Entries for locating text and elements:
▽
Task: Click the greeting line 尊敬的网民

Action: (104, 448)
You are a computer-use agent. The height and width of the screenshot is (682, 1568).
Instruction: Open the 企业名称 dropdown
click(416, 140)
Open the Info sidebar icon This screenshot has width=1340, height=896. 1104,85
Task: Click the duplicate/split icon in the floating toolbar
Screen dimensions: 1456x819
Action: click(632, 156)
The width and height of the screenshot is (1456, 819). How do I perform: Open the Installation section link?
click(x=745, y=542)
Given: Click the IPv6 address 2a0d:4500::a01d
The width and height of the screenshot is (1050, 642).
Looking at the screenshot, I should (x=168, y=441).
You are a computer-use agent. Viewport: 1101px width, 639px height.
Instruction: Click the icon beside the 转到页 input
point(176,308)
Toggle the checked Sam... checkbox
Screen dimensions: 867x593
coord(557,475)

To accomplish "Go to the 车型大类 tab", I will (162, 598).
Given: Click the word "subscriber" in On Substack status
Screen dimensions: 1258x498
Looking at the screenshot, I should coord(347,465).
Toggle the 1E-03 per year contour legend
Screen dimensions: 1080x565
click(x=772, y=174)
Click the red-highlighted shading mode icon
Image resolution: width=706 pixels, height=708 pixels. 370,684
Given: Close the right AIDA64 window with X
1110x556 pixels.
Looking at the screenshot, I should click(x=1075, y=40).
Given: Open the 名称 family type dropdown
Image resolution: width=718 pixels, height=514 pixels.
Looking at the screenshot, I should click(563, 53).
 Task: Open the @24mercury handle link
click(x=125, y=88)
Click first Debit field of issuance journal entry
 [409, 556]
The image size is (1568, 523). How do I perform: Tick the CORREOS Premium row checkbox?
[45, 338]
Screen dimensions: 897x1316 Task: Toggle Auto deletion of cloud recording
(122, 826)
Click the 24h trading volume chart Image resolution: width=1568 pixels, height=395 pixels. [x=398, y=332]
△
### Required work
Update all of the entries above by changing every "Screen dimensions" to "Display size", and leave everything else the same.

### Response for this exercise
Task: Click the greeting line 尊敬的网民

Action: (104, 448)
You are a computer-use agent. The height and width of the screenshot is (682, 1568).
Instruction: Open the 企业名称 dropdown
click(416, 140)
Open the Info sidebar icon This screenshot has width=1340, height=896. 1104,85
Task: Click the duplicate/split icon in the floating toolbar
Display size: 1456x819
Action: click(632, 156)
The width and height of the screenshot is (1456, 819). How do I perform: Open the Installation section link?
click(x=745, y=542)
Given: Click the IPv6 address 2a0d:4500::a01d
The width and height of the screenshot is (1050, 642).
Looking at the screenshot, I should (x=168, y=441).
You are a computer-use agent. Viewport: 1101px width, 639px height.
Instruction: Click the icon beside the 转到页 input
point(176,308)
Toggle the checked Sam... checkbox
Display size: 867x593
coord(557,475)

To accomplish "Go to the 车型大类 tab", I will (162, 598).
Given: Click the word "subscriber" in On Substack status
Display size: 1258x498
Looking at the screenshot, I should coord(347,465).
Toggle the 1E-03 per year contour legend
Display size: 1080x565
click(x=772, y=174)
Click the red-highlighted shading mode icon
Image resolution: width=706 pixels, height=708 pixels. 370,684
Given: Close the right AIDA64 window with X
1110x556 pixels.
Looking at the screenshot, I should click(x=1075, y=40).
Given: Open the 名称 family type dropdown
Image resolution: width=718 pixels, height=514 pixels.
Looking at the screenshot, I should click(563, 53).
 Task: Open the @24mercury handle link
click(x=125, y=88)
Click first Debit field of issuance journal entry
 [409, 556]
The image size is (1568, 523). How do I perform: Tick the CORREOS Premium row checkbox?
[45, 338]
Display size: 897x1316 Task: Toggle Auto deletion of cloud recording
(122, 826)
Click the 24h trading volume chart Image resolution: width=1568 pixels, height=395 pixels. [x=398, y=332]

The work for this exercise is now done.